### EXERCISE PROMPT
All lines from the entries below that contain the string "Expand" should be copied out.

### RECORDS SHOWN
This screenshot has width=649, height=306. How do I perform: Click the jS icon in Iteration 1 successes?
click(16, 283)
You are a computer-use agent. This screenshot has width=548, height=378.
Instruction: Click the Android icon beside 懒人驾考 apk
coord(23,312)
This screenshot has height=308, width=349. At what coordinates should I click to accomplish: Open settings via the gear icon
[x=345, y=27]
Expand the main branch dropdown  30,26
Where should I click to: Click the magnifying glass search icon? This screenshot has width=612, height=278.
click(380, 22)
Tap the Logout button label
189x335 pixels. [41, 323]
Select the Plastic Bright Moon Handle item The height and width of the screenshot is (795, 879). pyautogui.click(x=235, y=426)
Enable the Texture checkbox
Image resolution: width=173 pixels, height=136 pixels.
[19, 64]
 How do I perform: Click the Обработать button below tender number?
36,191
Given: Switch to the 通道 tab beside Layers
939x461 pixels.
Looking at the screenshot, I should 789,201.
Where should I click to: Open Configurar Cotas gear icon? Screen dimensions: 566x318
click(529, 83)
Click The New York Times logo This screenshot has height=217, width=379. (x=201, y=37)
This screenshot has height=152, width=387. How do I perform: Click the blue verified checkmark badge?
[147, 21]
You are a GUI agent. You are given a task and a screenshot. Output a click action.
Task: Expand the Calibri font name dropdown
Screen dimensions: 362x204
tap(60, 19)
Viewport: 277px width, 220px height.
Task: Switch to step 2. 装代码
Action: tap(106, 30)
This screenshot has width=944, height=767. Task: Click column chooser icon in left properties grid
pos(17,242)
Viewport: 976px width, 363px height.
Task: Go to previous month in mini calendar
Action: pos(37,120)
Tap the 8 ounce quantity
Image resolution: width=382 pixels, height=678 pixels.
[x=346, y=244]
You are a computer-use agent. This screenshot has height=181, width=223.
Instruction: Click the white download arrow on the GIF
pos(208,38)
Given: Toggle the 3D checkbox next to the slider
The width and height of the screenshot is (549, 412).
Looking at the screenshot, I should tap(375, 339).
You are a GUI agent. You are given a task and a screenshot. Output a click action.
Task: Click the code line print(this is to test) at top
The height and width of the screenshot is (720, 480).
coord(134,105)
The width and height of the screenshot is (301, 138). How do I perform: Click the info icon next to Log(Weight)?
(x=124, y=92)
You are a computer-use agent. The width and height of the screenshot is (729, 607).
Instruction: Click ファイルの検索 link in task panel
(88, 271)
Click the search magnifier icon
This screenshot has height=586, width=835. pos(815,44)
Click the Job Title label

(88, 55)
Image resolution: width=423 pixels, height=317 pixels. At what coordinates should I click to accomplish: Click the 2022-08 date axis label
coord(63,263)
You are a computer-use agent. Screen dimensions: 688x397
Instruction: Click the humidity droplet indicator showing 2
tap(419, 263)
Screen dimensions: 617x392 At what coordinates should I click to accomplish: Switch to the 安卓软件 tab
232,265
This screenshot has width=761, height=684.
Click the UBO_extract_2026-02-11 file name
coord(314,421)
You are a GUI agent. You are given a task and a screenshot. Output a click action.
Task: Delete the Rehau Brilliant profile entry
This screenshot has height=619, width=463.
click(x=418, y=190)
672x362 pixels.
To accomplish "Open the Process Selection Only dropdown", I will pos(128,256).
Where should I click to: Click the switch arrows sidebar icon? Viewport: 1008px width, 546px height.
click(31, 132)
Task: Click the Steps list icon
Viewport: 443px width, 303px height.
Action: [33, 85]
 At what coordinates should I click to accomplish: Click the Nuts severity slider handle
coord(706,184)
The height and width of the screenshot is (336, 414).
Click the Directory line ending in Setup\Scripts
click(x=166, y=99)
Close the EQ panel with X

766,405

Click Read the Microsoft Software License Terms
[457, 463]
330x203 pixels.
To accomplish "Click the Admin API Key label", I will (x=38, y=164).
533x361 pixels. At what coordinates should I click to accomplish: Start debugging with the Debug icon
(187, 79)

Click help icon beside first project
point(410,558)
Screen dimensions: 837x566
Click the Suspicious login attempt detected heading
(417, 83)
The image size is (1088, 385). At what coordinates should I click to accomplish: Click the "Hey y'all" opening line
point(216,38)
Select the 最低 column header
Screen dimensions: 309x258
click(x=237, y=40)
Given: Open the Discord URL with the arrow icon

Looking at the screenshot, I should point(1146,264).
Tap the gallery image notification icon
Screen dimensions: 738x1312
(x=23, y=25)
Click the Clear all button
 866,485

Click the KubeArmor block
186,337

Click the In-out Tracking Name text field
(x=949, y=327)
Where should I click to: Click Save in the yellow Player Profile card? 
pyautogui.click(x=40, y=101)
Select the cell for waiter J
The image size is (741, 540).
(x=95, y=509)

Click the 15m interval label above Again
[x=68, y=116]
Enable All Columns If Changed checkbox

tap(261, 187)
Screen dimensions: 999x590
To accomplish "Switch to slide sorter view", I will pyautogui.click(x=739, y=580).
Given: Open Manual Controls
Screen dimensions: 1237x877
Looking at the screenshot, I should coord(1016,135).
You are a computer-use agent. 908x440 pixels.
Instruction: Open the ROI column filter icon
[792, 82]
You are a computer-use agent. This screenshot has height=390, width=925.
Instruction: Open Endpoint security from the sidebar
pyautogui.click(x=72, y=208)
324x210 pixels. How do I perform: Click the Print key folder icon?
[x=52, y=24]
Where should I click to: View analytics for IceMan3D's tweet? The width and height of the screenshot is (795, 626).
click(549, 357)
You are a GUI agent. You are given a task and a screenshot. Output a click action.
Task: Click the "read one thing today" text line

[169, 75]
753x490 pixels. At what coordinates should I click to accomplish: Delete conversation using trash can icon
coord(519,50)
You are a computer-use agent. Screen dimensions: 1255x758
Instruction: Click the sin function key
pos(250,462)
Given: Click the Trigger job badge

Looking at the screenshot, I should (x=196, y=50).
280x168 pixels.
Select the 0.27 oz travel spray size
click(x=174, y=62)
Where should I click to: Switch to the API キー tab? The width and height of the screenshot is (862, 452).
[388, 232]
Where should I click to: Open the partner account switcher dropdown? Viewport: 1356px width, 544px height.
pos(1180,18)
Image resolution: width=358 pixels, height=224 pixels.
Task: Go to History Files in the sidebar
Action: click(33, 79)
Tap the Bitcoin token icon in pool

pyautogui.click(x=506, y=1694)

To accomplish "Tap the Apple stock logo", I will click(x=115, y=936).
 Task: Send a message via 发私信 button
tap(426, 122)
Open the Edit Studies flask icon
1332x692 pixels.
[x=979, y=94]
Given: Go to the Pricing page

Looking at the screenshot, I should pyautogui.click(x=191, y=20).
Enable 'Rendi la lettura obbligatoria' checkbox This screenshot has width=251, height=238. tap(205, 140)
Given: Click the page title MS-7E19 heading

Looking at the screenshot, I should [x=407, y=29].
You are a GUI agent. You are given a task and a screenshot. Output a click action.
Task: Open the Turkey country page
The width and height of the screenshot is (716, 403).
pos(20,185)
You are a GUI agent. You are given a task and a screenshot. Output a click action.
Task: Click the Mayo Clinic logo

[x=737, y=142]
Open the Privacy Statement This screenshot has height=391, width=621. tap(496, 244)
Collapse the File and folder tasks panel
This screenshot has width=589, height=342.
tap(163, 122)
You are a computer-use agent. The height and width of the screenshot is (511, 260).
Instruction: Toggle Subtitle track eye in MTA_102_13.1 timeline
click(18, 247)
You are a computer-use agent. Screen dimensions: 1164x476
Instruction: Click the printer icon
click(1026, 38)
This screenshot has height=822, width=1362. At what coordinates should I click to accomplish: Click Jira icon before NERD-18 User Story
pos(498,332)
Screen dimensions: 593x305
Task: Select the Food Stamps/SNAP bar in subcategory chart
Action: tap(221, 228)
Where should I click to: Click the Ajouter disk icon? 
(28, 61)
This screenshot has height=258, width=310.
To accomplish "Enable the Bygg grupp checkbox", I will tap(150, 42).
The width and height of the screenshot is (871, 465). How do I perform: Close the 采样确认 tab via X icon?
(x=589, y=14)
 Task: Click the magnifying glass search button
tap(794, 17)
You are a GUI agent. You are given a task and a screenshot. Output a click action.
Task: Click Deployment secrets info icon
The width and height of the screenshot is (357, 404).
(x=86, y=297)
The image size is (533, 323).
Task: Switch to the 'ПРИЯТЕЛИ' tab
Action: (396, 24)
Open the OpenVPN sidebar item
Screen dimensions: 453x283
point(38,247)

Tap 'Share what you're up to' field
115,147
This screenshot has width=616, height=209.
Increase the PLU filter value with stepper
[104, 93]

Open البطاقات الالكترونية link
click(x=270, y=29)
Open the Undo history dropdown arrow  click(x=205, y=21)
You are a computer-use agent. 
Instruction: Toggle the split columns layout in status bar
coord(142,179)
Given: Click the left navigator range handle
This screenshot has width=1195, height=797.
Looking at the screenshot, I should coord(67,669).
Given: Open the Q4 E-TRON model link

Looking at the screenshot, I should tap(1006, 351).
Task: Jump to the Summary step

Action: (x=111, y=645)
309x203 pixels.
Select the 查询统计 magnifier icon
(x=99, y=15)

### RESPONSE TO THIS TASK
Expand the main branch dropdown  30,26
Task: Expand the Calibri font name dropdown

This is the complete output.